Documenttekst:
------------------------------------

Toelichting: Basisbewerkingen

Bij basisbewerkingen gaat het om de elementaire handelingen van optellen, aftrekken, vermenigvuldigen en delen die kinderen met hele getallen tot 100 uitvoeren. Ook het splitsen van getallen wordt ertoe gerekend.
Het zijn de bewerkingen die je vaak nodig hebt bij het rekenen: bij schattend rekenen (kerndoel 28), bij het handig rekenen (kerndoel 29), bij de schriftelijke bewerkingen (kerndoel 30), en bij het gebruik van de rekenmachine (kerndoel 31).
De basisbewerkingen worden gewoonlijk in verschillende etappes aangeleerd: splitsen, optellen en aftrekken van getallen tot 10; idem tot 20 en tot 100; vermenigvuldigen (begrip, tafels) en delen (begrip, tafels).

Toelichting: Rekenfeiten

Rekenfeiten zijn berekeningen die volledig geautomatiseerd dan wel gememoriseerd zijn, zoals:

  • getalsplitsingen ( 7 = 5 + 2 en 45 = 40 + 5);
  • de basisoptellingen en -aftrekkingen tot 20;
  • de tafels van vermenigvuldiging tot en met 10;
  • de deeltafels, afgeleid uit de vermenigvuldigtafels.

Rekenfeiten zijn het resultaat van een langdurig leerproces dat gewoonlijk begint met het betekenis geven aan een bewerking (cq. aan bewerkingen), vervolgt met de verkenning van handige rekenstrategieën om opgaven steeds vlotter uit te rekenen en uitmondt in een proces van automatiseren en memoriseren, met als resultaat dat de antwoorden op de betreffende opgaven vrijwel direct uit het geheugen opgeroepen kunnen worden.

Toelichting: Basisberekeningen

Basisberekeningen zijn berekeningen die je vlot en handig uit het hoofd kunt uitvoeren. In de praktijk gaat het vooral om berekeningen in het getalgebied tot 100:

  • het optellen en aftrekken tot 100;
  • het vermenigvuldigen en delen in het gebied tot 100,
    zoals 6 x 12 = 72 en 84 : 7 = 12;
  • berekeningen boven de 100 die op basis van het rekenen met nullen direct te maken zijn, naar analogie van het rekenen tot 100
    zoals bijvoorbeeld:
    • het optellen en aftrekken van ronde getallen: 300 + 200 = 500, 700 - 200 = 500, 120 + 120 = 240;
    • vermenigvuldigen met ronde getallen: 6 x 200 = 1200, 800 : 4 = 200, 30 x 20 = 600.

Toelichting: Bijzondere rekenfeiten

Bij bijzondere rekenfeiten gaat het om rekenfeiten die weliswaar niet gericht als zodanig worden ingeoefend, maar die zo veelvuldig voorkomen en die een zo groot toepassingbereik hebben, dat het van grote waarde is als kinderen deze feiten beheersen.
Het gaat hier om rekenfeiten zoals 4 x 25 = 100, 5 x 20 = 100, 4 x 15 = 60, 4 x 250 = 1000 en 8 x 125 = 1000.
Daarnaast zijn er rekenfeiten die niet tot het gebied van de hele getallen behoren, maar die we hier toch noemen omdat ze tot de gememoriseerde en geautomatiseerde rekenkennis behoren in andere domeinen.
Enkele voorbeelden: 1/4 = 0,25; 10% = 1/10 deel; 1 : 3 = 0,333...; 20% = 1/5 deel.

------------------------------------

Korte opgave a: Geef de regels uit de records ongewijzigd terug, te beginnen bij de regel met "This screenshot has height=625, width=1262." en doorlopend tot en met het einde van de records.
De tekst en de records hebben niets met elkaar te maken.

------------------------------------

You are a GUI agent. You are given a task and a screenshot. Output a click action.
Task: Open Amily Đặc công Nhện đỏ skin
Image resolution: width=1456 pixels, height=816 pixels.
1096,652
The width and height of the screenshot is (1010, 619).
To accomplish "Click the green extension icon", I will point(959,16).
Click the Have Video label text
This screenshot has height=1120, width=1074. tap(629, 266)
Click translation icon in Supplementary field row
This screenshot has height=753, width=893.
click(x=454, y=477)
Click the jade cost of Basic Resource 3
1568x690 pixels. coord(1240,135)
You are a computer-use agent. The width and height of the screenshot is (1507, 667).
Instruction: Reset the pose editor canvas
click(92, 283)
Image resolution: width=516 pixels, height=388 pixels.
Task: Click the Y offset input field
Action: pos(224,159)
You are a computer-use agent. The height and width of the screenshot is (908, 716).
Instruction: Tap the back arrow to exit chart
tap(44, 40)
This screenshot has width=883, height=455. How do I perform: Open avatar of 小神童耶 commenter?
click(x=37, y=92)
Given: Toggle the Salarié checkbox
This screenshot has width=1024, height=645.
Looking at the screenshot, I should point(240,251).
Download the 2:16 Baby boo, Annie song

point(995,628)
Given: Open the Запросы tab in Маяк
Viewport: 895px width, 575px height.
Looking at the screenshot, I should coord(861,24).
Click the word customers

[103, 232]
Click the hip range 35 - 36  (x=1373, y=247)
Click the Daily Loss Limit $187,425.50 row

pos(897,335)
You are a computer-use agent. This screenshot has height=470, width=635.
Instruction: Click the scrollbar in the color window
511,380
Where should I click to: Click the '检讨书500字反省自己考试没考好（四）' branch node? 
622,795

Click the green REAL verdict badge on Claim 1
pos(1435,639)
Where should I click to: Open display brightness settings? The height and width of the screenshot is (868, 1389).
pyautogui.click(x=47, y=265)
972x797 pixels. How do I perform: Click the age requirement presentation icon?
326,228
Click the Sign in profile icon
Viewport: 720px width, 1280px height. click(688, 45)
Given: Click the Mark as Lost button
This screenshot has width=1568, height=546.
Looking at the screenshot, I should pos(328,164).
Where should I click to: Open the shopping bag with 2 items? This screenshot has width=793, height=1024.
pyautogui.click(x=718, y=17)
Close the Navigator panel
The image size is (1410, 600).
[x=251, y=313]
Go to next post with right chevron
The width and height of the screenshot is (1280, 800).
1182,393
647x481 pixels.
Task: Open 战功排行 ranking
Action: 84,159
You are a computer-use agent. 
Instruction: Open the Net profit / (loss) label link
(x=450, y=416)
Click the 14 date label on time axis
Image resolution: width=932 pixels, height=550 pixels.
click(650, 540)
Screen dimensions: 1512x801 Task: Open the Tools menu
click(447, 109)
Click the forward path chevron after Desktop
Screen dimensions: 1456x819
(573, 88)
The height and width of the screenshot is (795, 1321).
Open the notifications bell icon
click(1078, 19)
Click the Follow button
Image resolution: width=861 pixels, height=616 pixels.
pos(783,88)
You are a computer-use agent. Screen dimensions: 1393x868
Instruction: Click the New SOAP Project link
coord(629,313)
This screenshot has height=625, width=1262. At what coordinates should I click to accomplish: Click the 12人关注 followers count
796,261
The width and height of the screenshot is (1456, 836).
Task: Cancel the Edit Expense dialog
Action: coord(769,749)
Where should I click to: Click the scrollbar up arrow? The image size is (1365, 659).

------------------------------------

Korte opgave b: Bij welk kerndoel hoort volgens de toelichting over rekenen het gebruik van de rekenmachine?

Antwoord oefening a:
This screenshot has height=625, width=1262. At what coordinates should I click to accomplish: Click the 12人关注 followers count
796,261
The width and height of the screenshot is (1456, 836).
Task: Cancel the Edit Expense dialog
Action: coord(769,749)
Where should I click to: Click the scrollbar up arrow? The image size is (1365, 659).

Antwoord oefening b: Kerndoel 31.